READING PASSAGE
Harrison Kass is a Senior Defense Editor at 19FortyFive. An attorney, pilot, guitarist, and minor pro hockey player, he joined the US Air Force as a Pilot Trainee but was medically discharged. Harrison has degrees from Lake Forest College, the University of Oregon School of Law, and New York University’s Graduate School of Arts & Sciences. He lives in Oregon and regularly listens to Dokken.

5 Comments

5 Comments

  1. GhostTomahawk

    August 22, 2022 at 5:36 pm

    It’s a good problem to have. Conservative people have 2 candidates that are equally better than everyone the democrats have in their stable. You know it’s bad when Joe Biden is all you got and he’s completely terrible and utterly incompetent in every way imaginable.

  2. Jacksonian Libertarian

    August 22, 2022 at 6:25 pm

    A Trump/DeSantis Dream Ticket would give Republicans a 12 year hold on the Presidency.

RECORDS SUPPLIED

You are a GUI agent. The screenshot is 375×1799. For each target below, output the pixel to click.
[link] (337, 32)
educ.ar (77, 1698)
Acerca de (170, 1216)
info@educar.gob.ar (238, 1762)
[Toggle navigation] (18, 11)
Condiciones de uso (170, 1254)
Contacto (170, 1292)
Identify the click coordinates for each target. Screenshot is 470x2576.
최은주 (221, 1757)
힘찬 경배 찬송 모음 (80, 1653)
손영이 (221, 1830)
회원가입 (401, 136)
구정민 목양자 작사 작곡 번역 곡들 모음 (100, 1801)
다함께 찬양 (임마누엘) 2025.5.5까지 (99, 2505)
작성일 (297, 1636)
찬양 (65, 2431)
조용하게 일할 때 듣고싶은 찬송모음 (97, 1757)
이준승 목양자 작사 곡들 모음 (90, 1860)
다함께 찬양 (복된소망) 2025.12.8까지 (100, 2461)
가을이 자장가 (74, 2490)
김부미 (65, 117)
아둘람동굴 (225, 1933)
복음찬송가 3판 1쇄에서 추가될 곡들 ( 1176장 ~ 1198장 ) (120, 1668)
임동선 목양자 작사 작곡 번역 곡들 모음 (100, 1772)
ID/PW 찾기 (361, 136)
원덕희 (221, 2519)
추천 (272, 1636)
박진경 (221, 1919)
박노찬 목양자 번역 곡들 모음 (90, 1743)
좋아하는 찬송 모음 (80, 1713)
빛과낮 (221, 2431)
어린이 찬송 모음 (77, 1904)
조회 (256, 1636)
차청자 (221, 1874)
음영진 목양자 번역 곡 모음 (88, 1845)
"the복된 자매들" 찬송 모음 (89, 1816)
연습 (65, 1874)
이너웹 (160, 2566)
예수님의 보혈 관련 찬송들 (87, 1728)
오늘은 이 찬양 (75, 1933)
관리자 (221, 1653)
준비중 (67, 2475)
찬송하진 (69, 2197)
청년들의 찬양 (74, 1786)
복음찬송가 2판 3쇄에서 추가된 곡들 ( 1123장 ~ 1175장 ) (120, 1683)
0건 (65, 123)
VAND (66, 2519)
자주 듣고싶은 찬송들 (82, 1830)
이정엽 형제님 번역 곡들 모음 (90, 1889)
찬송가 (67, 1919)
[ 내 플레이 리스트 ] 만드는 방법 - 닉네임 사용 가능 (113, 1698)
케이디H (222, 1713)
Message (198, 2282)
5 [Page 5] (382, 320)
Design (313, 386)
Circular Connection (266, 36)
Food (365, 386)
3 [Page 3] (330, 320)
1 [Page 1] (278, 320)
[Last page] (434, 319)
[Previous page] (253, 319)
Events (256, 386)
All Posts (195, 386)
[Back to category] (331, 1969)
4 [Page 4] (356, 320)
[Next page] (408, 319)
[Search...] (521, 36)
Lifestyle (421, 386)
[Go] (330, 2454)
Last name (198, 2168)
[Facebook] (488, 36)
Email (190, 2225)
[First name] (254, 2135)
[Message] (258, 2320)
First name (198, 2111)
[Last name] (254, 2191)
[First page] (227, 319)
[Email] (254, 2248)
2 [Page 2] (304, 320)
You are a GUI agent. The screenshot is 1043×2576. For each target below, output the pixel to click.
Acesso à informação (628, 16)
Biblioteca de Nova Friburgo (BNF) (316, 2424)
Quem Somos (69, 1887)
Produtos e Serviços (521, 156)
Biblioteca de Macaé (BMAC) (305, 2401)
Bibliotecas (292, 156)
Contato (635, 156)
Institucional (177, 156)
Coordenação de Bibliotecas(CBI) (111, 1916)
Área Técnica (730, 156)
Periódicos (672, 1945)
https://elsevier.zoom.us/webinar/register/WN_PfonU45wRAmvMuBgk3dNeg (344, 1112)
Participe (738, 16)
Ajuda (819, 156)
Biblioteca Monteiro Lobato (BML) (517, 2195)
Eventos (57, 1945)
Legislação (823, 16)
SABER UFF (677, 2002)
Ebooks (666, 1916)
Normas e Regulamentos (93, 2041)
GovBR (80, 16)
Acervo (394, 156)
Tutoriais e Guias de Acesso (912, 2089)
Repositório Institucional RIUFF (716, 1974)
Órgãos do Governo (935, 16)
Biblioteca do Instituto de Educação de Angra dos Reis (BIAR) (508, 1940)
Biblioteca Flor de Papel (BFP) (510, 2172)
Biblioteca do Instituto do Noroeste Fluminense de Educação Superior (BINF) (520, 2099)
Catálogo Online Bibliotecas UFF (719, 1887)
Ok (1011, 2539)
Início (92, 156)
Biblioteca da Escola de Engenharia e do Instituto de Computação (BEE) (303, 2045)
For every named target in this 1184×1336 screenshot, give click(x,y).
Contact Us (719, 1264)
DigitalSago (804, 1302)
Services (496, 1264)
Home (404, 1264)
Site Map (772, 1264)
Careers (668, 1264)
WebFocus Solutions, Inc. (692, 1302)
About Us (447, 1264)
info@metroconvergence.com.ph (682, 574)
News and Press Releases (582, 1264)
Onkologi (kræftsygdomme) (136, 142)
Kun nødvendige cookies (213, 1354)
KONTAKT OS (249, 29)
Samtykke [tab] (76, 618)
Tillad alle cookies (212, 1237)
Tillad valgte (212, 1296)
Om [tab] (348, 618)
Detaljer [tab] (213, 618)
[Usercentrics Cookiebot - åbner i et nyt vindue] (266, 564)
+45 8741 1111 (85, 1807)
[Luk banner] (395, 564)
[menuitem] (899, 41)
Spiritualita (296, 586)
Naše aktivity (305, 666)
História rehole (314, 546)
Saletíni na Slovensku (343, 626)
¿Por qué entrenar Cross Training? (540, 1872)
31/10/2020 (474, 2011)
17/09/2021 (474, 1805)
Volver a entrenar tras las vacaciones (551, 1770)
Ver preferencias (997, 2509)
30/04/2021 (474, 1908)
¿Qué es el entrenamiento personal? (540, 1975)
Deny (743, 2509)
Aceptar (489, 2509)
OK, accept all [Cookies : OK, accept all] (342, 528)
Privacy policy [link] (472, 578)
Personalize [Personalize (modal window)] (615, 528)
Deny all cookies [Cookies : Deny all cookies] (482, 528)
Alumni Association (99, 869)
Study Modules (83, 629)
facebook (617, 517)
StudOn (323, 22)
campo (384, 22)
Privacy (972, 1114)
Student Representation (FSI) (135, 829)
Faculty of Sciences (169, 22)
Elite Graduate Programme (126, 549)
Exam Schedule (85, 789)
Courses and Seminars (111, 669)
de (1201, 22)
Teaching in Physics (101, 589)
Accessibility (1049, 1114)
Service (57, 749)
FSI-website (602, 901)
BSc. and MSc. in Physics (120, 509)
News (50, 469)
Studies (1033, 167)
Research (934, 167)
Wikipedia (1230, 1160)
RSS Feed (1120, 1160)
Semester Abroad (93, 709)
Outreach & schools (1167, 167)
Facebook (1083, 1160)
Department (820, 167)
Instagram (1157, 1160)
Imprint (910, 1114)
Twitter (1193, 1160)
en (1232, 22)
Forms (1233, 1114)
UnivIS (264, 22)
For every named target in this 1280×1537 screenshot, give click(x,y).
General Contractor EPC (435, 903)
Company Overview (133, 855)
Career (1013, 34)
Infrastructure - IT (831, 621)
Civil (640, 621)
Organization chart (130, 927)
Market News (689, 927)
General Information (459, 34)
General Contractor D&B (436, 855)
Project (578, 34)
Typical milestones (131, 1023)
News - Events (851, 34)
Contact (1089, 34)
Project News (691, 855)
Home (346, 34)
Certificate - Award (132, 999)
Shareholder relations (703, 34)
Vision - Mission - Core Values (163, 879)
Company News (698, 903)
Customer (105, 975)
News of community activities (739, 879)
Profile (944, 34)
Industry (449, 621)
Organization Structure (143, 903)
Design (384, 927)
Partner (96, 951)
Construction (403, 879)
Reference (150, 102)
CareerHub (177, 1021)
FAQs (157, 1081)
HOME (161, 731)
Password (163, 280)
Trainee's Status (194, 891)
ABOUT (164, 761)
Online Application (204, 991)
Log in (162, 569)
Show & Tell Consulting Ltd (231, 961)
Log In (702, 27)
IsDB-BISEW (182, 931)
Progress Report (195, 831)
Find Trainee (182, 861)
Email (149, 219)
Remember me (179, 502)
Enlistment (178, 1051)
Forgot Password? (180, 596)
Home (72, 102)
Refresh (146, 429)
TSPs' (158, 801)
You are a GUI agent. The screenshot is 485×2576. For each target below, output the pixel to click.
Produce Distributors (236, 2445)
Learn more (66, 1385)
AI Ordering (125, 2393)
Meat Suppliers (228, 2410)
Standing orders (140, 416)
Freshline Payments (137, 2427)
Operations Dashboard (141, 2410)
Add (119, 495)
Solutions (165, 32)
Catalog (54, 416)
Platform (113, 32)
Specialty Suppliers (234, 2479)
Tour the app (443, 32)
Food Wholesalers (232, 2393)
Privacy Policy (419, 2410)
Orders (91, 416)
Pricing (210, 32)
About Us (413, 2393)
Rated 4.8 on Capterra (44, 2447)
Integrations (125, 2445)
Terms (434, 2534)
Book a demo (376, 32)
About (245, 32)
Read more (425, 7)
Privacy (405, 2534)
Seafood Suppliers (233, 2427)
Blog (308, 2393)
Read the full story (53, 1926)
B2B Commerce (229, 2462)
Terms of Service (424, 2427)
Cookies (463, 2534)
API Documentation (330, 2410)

QUESTIONS TO ANSWER
1. According to the web page excerpt about Harrison Kass, in which state does he live?
2. Please continue the web page excerpt about Harrison Kass from the point where it stops.

LIST OF ANSWERS
1. Oregon

2.
  3. H.R. Holm

    August 23, 2022 at 12:40 am

    Governor DeSantis would indeed be probably the best candidate, but it would be unfortunate if he did not have two full terms as governor under his belt first, which will not be the case if he competes for the 2024 Presidential nomination. Right now it would probably be best if Mr. Trump does not vie for a second term. Despite the success of his presidency (until Covid), and with so many influentual people thrown against him then and now, he is currently to a considerable extent a spent force, and the continued lightning-rod controversy that still dogs him makes him even more so as time goes on. Democrats will do everything they can to finally shoot him down politically, and that would certainly include trying to insure him a JFK fate either before or after any reelection. They just cannot tolerate the serious prospect of his nomination/reelection, despite the iffyness of its success, because in any next-time second term he will have learned how to better foil them, if only by hopefully surrounding himself with more dependable—and effective—loyalists. That is the bottom-line prospect Democrats cannot bear to contemplate, and hence risk. Trouble is, Republicans have no one else in view right now with that erstwhile Trump political heft and voter connection/loyalty to go up against the Democrat-deep state power apparatus. The Republican mayor of Miami might make a good dark-horse alternate possibility, but would he want it? Trump backing for any (other) Republican presidential nominee will likely be essential to win, but may have to be put in play largely behind the scenes, because will any other Republican want to be framed as a mere Trump puppet or clone?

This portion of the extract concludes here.